** Exercise details **
Copy all the records below, putting "Instruction" in place of "Task" and changing nothing else. Leave the pictures out.
>> START
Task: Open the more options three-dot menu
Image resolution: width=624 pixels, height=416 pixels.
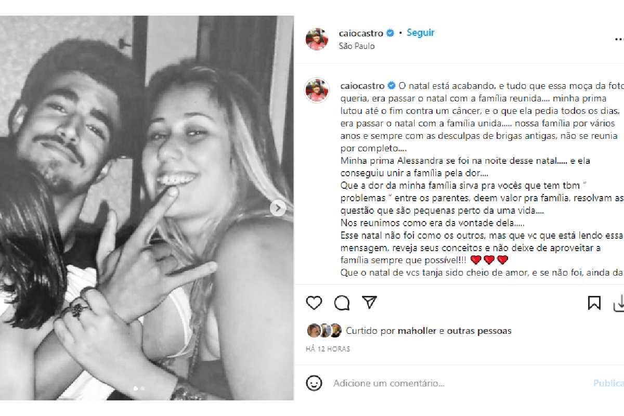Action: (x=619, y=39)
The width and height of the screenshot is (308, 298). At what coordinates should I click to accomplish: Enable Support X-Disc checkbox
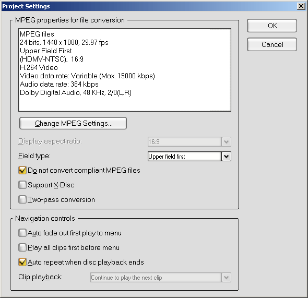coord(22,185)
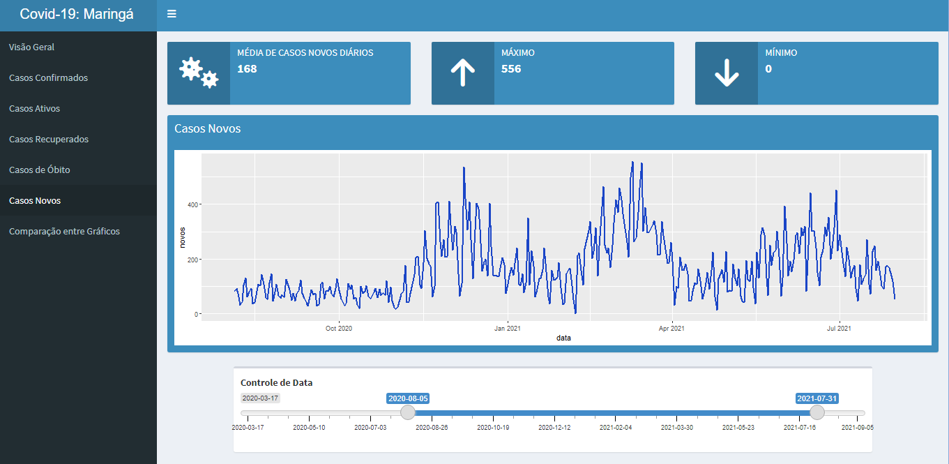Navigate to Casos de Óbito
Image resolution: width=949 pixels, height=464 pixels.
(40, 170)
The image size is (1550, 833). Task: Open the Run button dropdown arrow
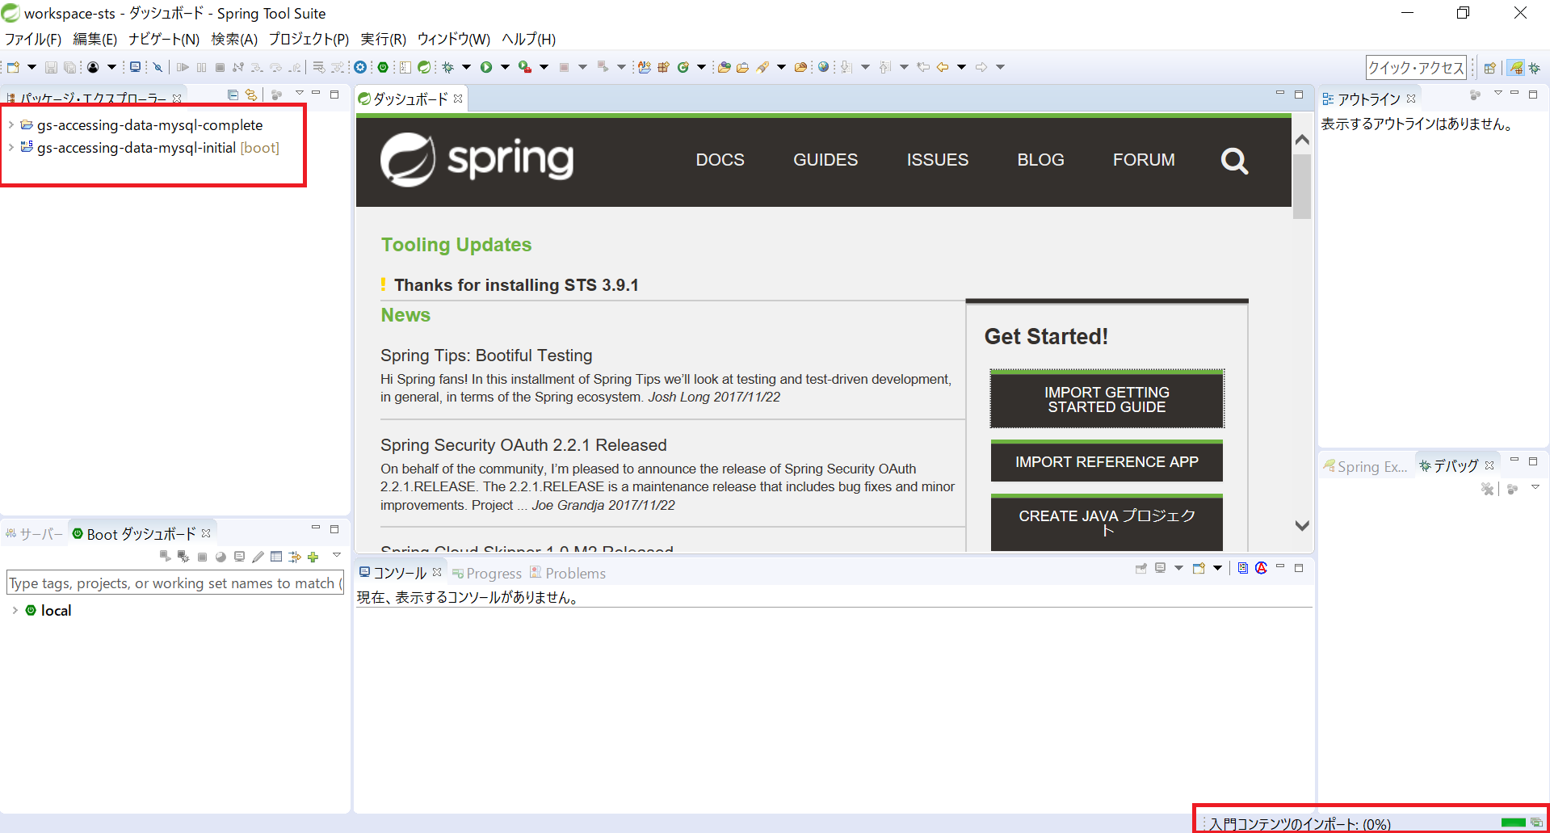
>> END
** Exercise result **
Instruction: Open the more options three-dot menu
Image resolution: width=624 pixels, height=416 pixels.
Action: (x=619, y=39)
The width and height of the screenshot is (308, 298). At what coordinates should I click to accomplish: Enable Support X-Disc checkbox
coord(22,185)
Navigate to Casos de Óbito
Image resolution: width=949 pixels, height=464 pixels.
(40, 170)
The image size is (1550, 833). Instruction: Open the Run button dropdown arrow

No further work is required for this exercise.